(Document segment)
— start —

Flogging through the fleet.—If you chuse to be flogged through the fleet, the day is appointed, when you go into the longboat with the Master-at-arms, where you are tied up by your hands to a machine made for the purpose. The Boatswain’s Mate comes down and gives you fifty lashes with a cat-o-nine-tails. The boats are ordered to be ranged as before by the Lieutenant, to tow you to the next ship, the Boatswains Mate of which comes down and gives you fifty lashes more. In this manner you are carried from ship to ship, until you get the number of lashes imposed upon you (during this time the Drummer beats the dead march and the bell strikes half minute strokes). If you live through it, you are taken to your own ship, your back washed with brine and cured as soon as possible—but if you die before you receive the complement, you are taken to every ship, and get every lash the Court Martial ordered. Finally you are put into your coffin, carried to low-water mark and there deposited.
On the 28th of December 1784, while we were laying in Plymouth Sound, in company with a number of other ships, waiting orders, a man belonging to the Queen, of 98 guns, struck his Lieutenant on the nose with his fist, which occasioned two black eyes. The man was tried by a Court Martial and sentenced to receive 800 lashes. The day he was punished, after he had been flogged alongside thirteen ships, he was brought to ours. The blanket was taken off his shoulders by our Master-at-arms, when I observed his head to hang back. Our Captain ordered the Doctor to feel his pulse, and found that the man was dead. Our Boatswains Mate was told to give him fifty lashes; “But,” says the Captain, “lay them lightly on his back.” He might as well have said to lay them lightly on his bones, for I could not see any flesh on him from his neck to his waist. After this he was carried to two other ships; and received fifty lashes at each; and then carried to low water mark and there buried in the mud.

— end —

(Dataset extract)

— start —

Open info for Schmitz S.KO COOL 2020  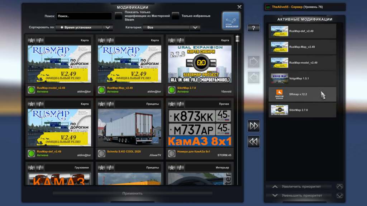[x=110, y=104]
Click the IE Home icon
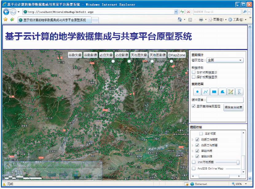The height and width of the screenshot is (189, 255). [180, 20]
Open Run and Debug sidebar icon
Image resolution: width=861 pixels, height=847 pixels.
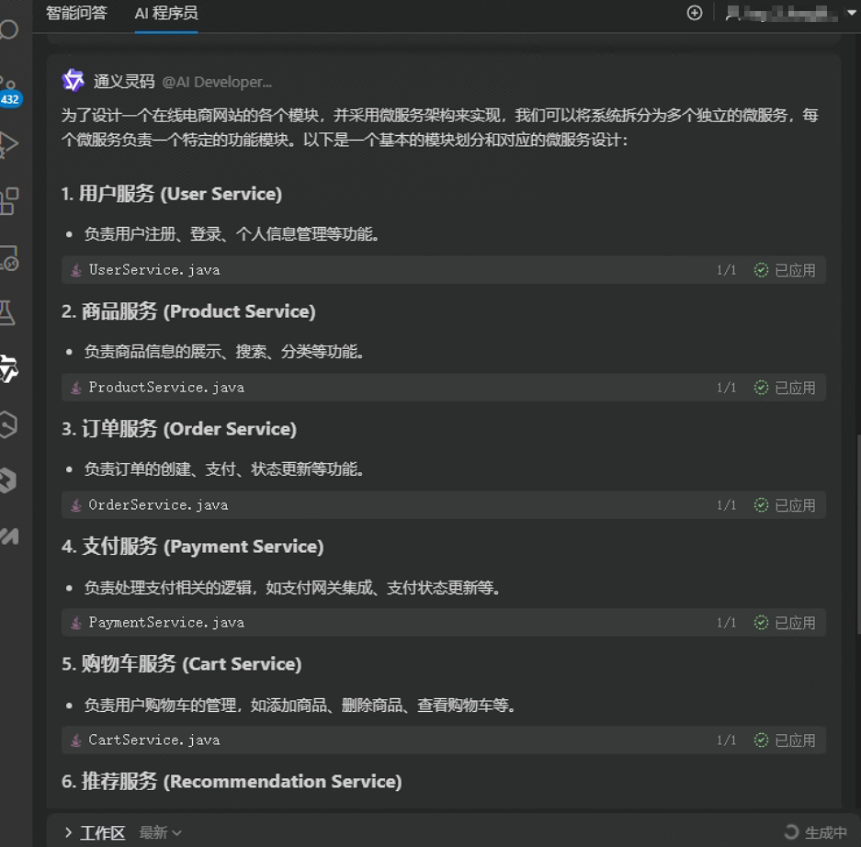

— end —

(Work instructions)
In the account of flogging through the fleet, how many lashes was the man from the Queen sentenced to receive?

(Answer for this exercise)
800 lashes.